**EXTRACT TO READ:**
If you are planning a trip to Peru or Bolivia, one thing you ought to prepare yourself for is the issue of altitude sickness. The Andean region of Peru and the central to eastern area of Bolivia is surprisingly high up and may come as a shock to the system for travelers who have never experienced this phenomena. This part of South America, running from Cusco to Lake Titicaca and into Bolivia, including the capital city La Paz, is known as the Altiplano. It comprises a somewhat flattened plain high up in the Andes mountains and is located at something like 3500-4000m above sea level.
There are mountains that are considerably higher than that, but cities such as La Paz, Puno, on the banks of Lake Titicaca and Cuzco are all positioned at between 3500-4000m, so there is no doubt that altitude sickness caused by the thin air can present itself as a serious issue for many travelers. The oxygen content of the air at these heights is said to be around 40% lower than at sea level, the results of which can be quite noticeable as one might imagine.
There is a difference between suffering from the effects of thin air and actual altitude sickness. Anyone who arrives at these altitudes for the first time will certainly notice the effects, without necessarily getting sick. Walking around and engaging in normal activities is considerably more difficult and running is almost impossible, except for those who are already in well above average physical condition. You’ll notice that after a day of tourism, walking around or exploring etc, you’ll be pretty wiped out and ready to sleep early. But none of this is a major issue and something most people are able to adjust to within a few days.

**REQUIRED WORK:**
1) From the passage on altitude sickness, return the stretch from "There is a difference" through "a few days." word for word.
2) Answer these questions using the passage on altitude sickness:
(a) What name is given to the high region that runs from Cusco to Lake Titicaca and into Bolivia?
(b) By roughly what percentage is the oxygen content of the air at these heights said to be lower than at sea level?
(c) Within what period are most people able to adjust to the effects of the thin air?
3) According to the passage on altitude sickness, why can altitude sickness be a serious issue for many travelers in this region? Explain in one to three sentences.

**Records from a data source:**
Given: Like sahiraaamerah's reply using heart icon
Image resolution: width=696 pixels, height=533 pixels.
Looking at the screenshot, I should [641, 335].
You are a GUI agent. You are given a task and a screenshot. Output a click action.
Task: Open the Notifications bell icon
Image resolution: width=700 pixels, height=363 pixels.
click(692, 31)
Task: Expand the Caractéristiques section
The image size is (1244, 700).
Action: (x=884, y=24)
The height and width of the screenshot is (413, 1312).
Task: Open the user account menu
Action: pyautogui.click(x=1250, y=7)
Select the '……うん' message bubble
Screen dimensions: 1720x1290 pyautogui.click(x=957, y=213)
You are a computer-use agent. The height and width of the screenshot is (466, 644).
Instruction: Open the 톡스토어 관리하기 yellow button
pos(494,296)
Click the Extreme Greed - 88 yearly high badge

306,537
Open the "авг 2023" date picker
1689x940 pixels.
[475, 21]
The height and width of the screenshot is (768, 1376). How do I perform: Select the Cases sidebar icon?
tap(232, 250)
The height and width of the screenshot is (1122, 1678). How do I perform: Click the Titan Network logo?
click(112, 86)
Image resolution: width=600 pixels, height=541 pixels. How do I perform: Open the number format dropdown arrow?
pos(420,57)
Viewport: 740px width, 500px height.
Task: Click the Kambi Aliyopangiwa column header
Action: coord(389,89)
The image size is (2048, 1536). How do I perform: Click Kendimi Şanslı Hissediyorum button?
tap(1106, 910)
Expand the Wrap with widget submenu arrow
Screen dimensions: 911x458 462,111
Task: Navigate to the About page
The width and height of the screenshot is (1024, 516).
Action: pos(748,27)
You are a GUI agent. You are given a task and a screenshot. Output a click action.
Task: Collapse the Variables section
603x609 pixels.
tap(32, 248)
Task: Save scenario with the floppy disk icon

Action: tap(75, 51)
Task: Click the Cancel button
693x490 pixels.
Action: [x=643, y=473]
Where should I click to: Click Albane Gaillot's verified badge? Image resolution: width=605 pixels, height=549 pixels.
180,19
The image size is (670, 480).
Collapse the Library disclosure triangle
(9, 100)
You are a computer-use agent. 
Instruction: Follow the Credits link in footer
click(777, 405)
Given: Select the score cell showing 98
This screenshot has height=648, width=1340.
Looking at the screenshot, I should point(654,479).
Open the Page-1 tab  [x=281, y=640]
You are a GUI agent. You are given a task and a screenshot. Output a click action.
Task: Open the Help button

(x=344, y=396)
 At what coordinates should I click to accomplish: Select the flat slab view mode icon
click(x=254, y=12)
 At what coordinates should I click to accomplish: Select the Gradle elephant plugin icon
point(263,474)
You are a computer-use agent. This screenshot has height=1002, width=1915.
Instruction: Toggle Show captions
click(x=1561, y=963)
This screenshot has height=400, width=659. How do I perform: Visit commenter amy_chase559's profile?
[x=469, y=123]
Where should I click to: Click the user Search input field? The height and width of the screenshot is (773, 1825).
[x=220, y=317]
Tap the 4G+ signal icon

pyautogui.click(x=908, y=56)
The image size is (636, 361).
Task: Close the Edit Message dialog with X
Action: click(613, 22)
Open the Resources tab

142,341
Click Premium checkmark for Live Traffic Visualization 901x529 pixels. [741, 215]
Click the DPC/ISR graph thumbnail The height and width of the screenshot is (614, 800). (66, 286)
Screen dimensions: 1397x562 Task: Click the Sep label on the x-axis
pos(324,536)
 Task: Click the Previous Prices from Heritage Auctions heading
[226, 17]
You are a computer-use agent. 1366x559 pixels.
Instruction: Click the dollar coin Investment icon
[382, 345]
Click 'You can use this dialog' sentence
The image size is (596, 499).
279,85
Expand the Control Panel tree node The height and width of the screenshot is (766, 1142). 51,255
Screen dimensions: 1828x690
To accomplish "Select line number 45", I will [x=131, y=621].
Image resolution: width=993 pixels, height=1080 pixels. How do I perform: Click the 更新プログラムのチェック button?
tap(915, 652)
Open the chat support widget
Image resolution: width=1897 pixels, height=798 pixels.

**ANSWERS TO THE PROBLEMS:**
1)
There is a difference between suffering from the effects of thin air and actual altitude sickness. Anyone who arrives at these altitudes for the first time will certainly notice the effects, without necessarily getting sick. Walking around and engaging in normal activities is considerably more difficult and running is almost impossible, except for those who are already in well above average physical condition. You’ll notice that after a day of tourism, walking around or exploring etc, you’ll be pretty wiped out and ready to sleep early. But none of this is a major issue and something most people are able to adjust to within a few days.

2)
(a) The Altiplano.
(b) Around 40%.
(c) Within a few days.

3) Cities such as La Paz, Puno, and Cuzco all lie between 3500 and 4000m above sea level, where the air is thin. The oxygen content of the air at these heights is said to be around 40% lower than at sea level, and the effects can be quite noticeable.